More domestic efforts urged to halt global warming


OTSU, Shiga Pref. — Citizens’ groups gathered here Saturday from all over the world urged Group of Eight environment leaders to make greater efforts to promote domestic measures for reducing greenhouse gas emissions.

They also expressed concern over loopholes in the Kyoto Protocol, which requires, among other things, industrialized countries to cut such emissions by 5.2 percent of 1990 levels between 2008 and 2012.

Participants in the symposium organized by Japanese environmental group Kiko Network criticized lack of political leadership by G8 countries when the adverse effects of global warming are already apparent.

“While natural disasters such as cyclones and floods believed to have been caused by climate change are resulting in thousands of refugees in such countries as India and Bangladesh, industrialized countries have taken few steps to reduce the gases that cause global warming,” said Yuri Onodera, a representative of Friends of the Earth Japan.

“A 5.2 percent cut in greenhouse gases by industrialized countries is far from sufficient, but the environment ministers are trying to weaken the protocol,” she said.

Environmental groups claim that emissions trading and the clean development mechanism would help industrialized countries achieve their targets without doing much to reduce emissions at home.

Emission trading allows those falling behind their targets to buy emissions cuts from nations that have been able to do more than required.

The clean development mechanism would allow industrialized nations to receive credits by financing clean-air projects in developing countries.

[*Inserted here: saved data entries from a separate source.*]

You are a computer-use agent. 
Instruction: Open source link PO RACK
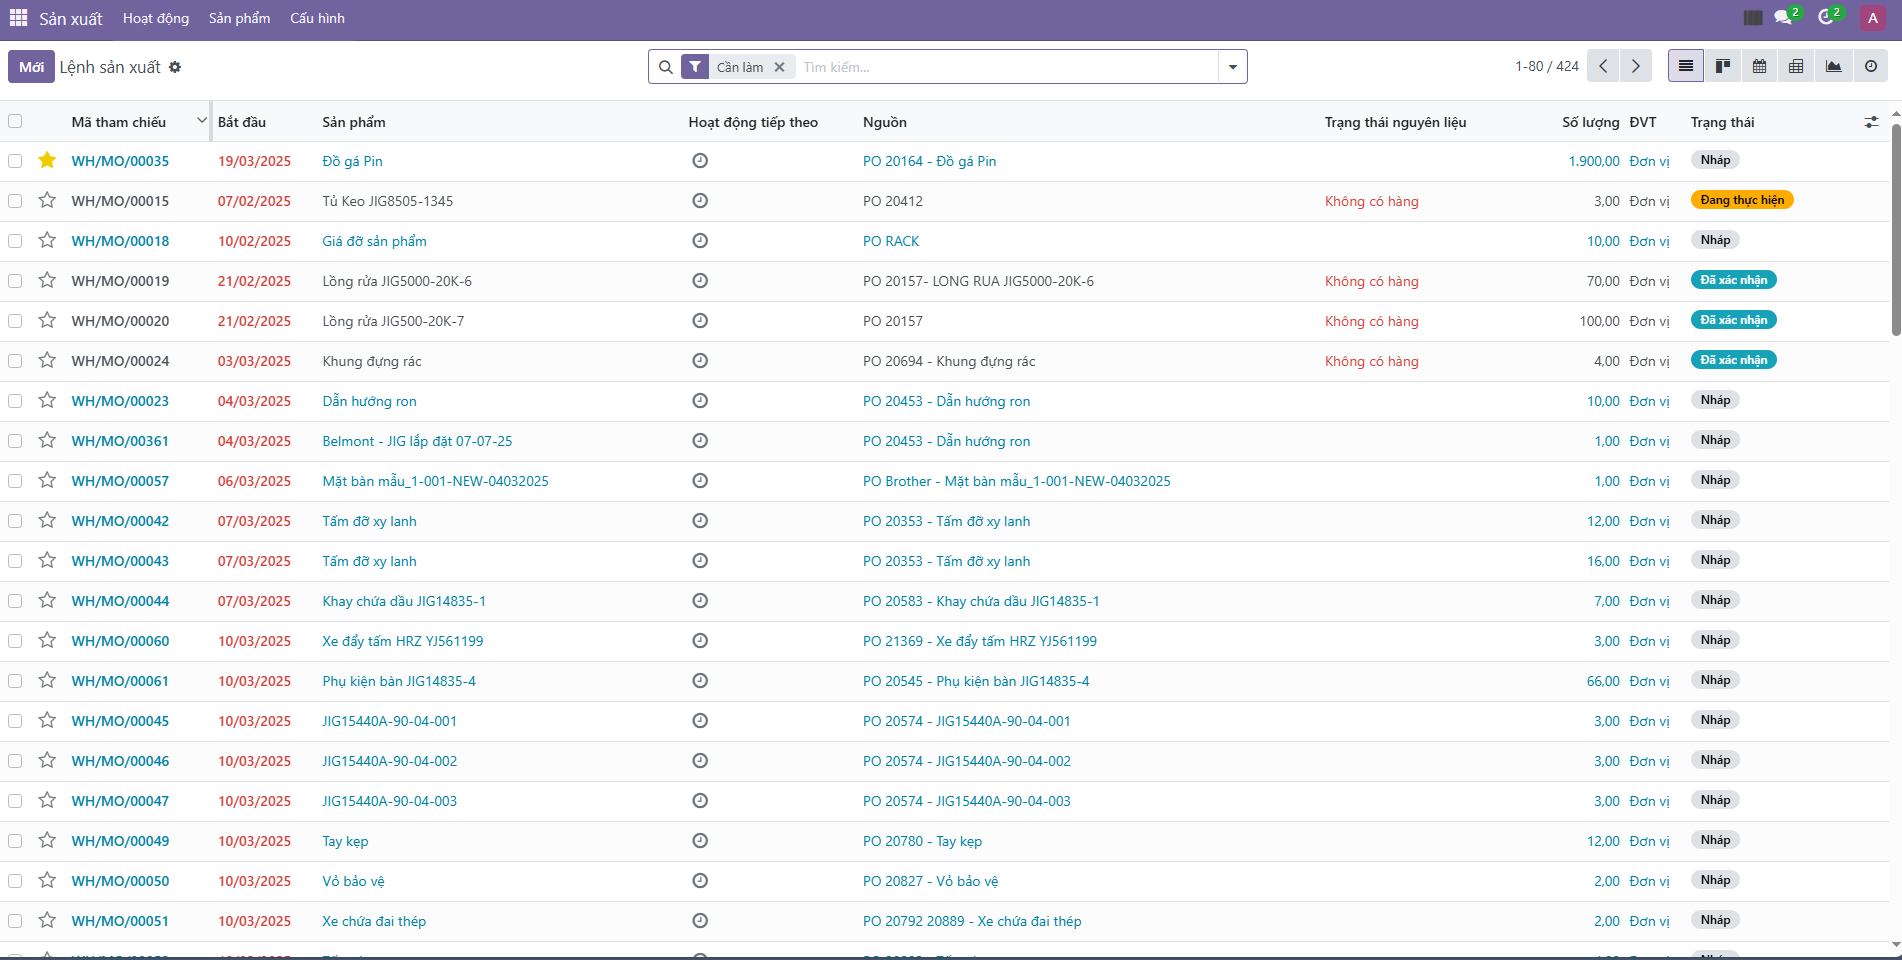tap(890, 241)
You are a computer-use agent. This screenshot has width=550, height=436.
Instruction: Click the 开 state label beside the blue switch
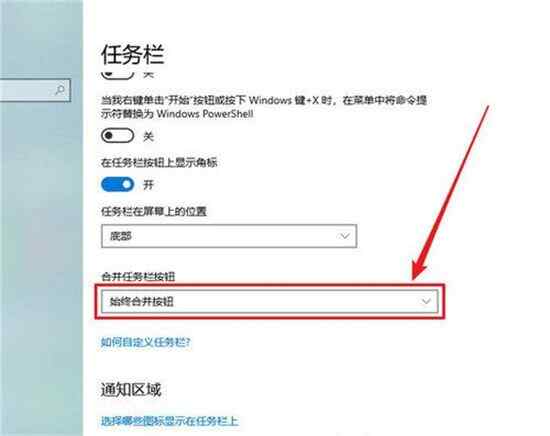click(148, 185)
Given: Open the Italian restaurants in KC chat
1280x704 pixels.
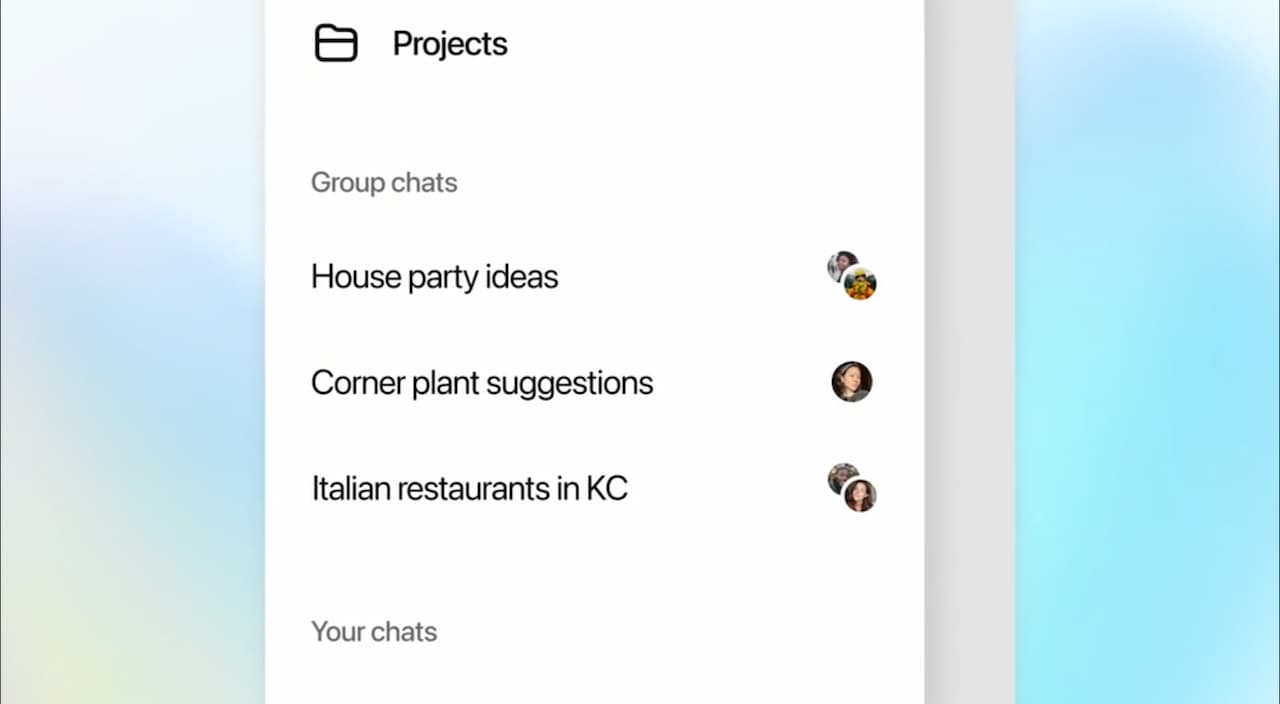Looking at the screenshot, I should pos(469,489).
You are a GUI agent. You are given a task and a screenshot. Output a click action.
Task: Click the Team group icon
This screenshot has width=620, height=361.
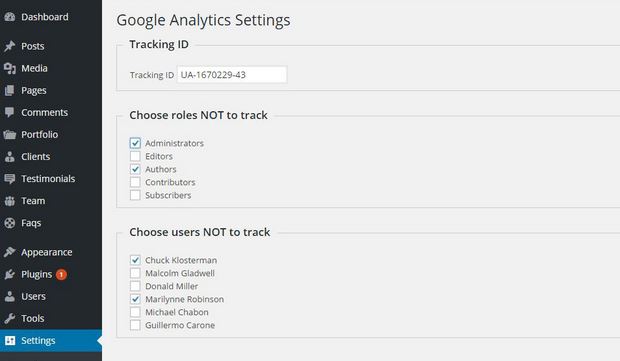[x=9, y=201]
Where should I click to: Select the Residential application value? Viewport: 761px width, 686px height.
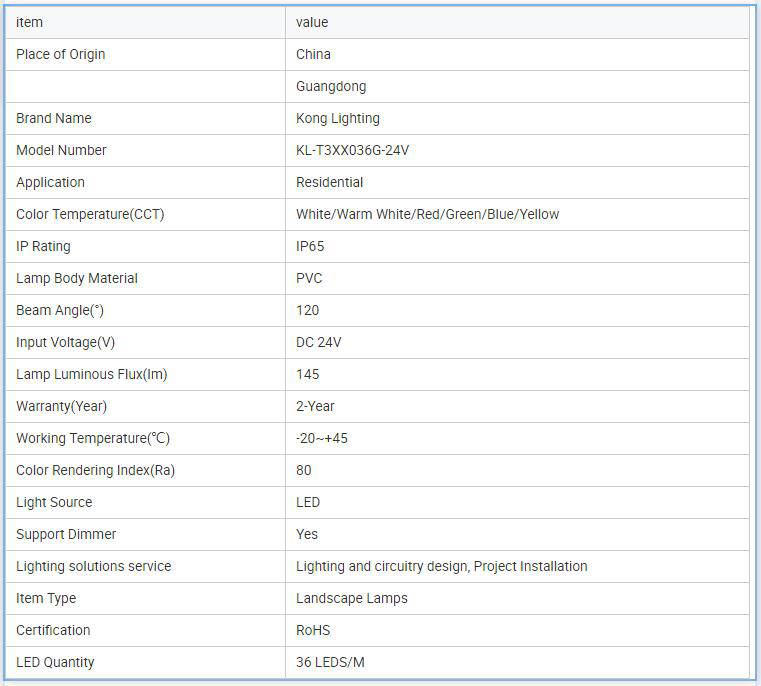[330, 182]
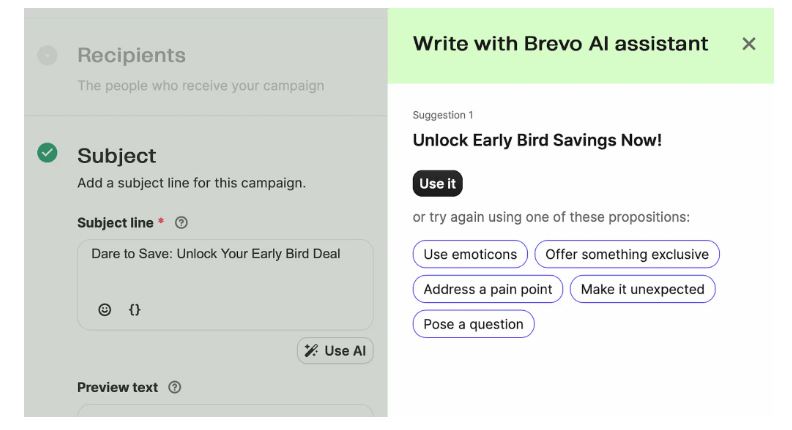This screenshot has height=430, width=792.
Task: Open the emoji picker in subject line
Action: tap(105, 310)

Industrialized countries are urging developing countries to take steps to reduce greenhouse gas emissions when they should be taking the lead in such cuts and promoting the transfer of technology, said Sam Ferrer, executive director of Green Forum in the Philippines.

Kiko Network representatives criticized the Japanese government’s lack of effort to reduce greenhouse gas emissions, saying it is possible for Japan to achieve the 6 percent cut by simply changing its energy policy.

At a luncheon meeting with delegation members, representatives of nongovernmental organizations made various demands.

“There is no alternative for Japan except to ratify the protocol, so it should be one of the countries to spearhead the ratification effort,” said Mie Asaoka on behalf of Kiko Network.

Jennifer Morgan, director of the World Wide Fund for Nature’s climate change campaign, urged delegates to keep the protocol strong while making it acceptable to all countries.

“We feel that the future of the Kyoto Protocol will be determined at COP6,” she said, referring to the Sixth Conference of the Parties to the United Nations Framework Convention on Climate Change slated for November.

Other domestic NGOs spoke about the nation’s history of pollution and environmental issues tied to the U.S. military bases in Okinawa Prefecture.

Environmental issues tied to the U.S. bases need to be better publicized, said Jun Ui of the Okinawa Environmental Network and a professor at Okinawa University.

In return for hosting the bases, Okinawa will receive a massive injection of funds for public works projects, which will only lead to more environmental destruction, he said.

“We don’t know what kind of chemicals and other dangerous substances are being emitted from the bases or are located in the (Futenma) base that is soon to be returned,” he said.